● Problem details
Output exactly the lines below, starting with the line that has "898x551 pixels." and going on through the line that has "Given: Enable the Allow scrawling checkbox", both included, and no other lines.

"""

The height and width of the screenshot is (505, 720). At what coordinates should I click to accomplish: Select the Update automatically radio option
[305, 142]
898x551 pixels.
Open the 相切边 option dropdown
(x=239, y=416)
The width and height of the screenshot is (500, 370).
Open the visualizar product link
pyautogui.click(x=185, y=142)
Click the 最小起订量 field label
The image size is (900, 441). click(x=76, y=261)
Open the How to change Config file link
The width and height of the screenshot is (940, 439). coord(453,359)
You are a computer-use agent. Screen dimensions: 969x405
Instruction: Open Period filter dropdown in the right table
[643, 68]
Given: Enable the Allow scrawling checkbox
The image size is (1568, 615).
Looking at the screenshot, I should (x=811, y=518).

"""

● Result below
898x551 pixels.
Open the 相切边 option dropdown
(x=239, y=416)
The width and height of the screenshot is (500, 370).
Open the visualizar product link
pyautogui.click(x=185, y=142)
Click the 最小起订量 field label
The image size is (900, 441). click(x=76, y=261)
Open the How to change Config file link
The width and height of the screenshot is (940, 439). coord(453,359)
You are a computer-use agent. Screen dimensions: 969x405
Instruction: Open Period filter dropdown in the right table
[643, 68]
Given: Enable the Allow scrawling checkbox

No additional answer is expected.